How Confer protects your data

Confer combines device-resident passkeys with client-side encryption to produce keys that never leave a user’s hardware. Those keys decrypt conversation data locally, so stored chats remain unreadable on Confer’s servers.

A central technical guardrail is a Trusted Execution Environment (TEE) on Confer’s servers. TEEs encrypt data and code in the CPU, and Confer uses remote attestation to cryptographically prove which software is running inside the enclave.

That attestation — plus signed releases published to a transparency log — lets users verify the public proxy and image code are running unmodified.

Passkeys and an example

Confer leverages passkeys (FIDO2/WebAuthn) to generate robust, service-specific keypairs whose private portion is stored in protected device hardware. The code that derives an internal key in the browser looks like this:

const assertion = await navigator.credentials.get({
    mediation: "optional",
    publicKey: {
      challenge: crypto.getRandomValues(new Uint8Array(32)),
      allowCredentials: [{ id: credId, type: "public-key" }],
      userVerification: "required",
      extensions: { prf: { eval: { first: new Uint8Array(salt) } } }
    }
  }) as PublicKeyCredential;

  const { prf } = assertion.getClientExtensionResults();
  const rawKey  = new Uint8Array(prf.results.first);

Availability and usability

Confer has native clients on the latest macOS, iOS, and Android builds. Windows requires a third-party authenticator and Linux lacks official support, though community bridges exist. Design focuses on a simple login flow and device sync without exposing plaintext to operators.

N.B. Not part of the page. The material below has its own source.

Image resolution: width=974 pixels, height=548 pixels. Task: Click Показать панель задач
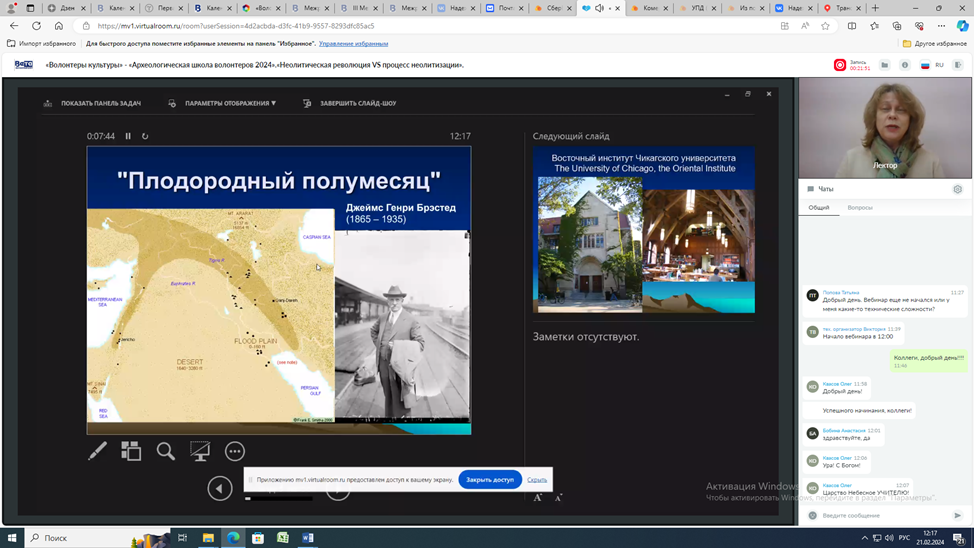(x=100, y=103)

Where Confer sits in the market

Privacy-first alternatives include Proton’s Lumo, which uses Proton’s established encryption model, and Venice, which stores data only locally. Major providers (OpenAI, Google) still include legal and human-review carve-outs; courts can compel logs and platforms may permit human reviewers for safety.

Bottom line

Confer shows a practical path to private, auditable AI interactions by combining passkeys, TEEs, remote attestation, and transparent publishing. Until large LLM platforms adopt similar guarantees, these smaller projects will set the standard for confidential AI use.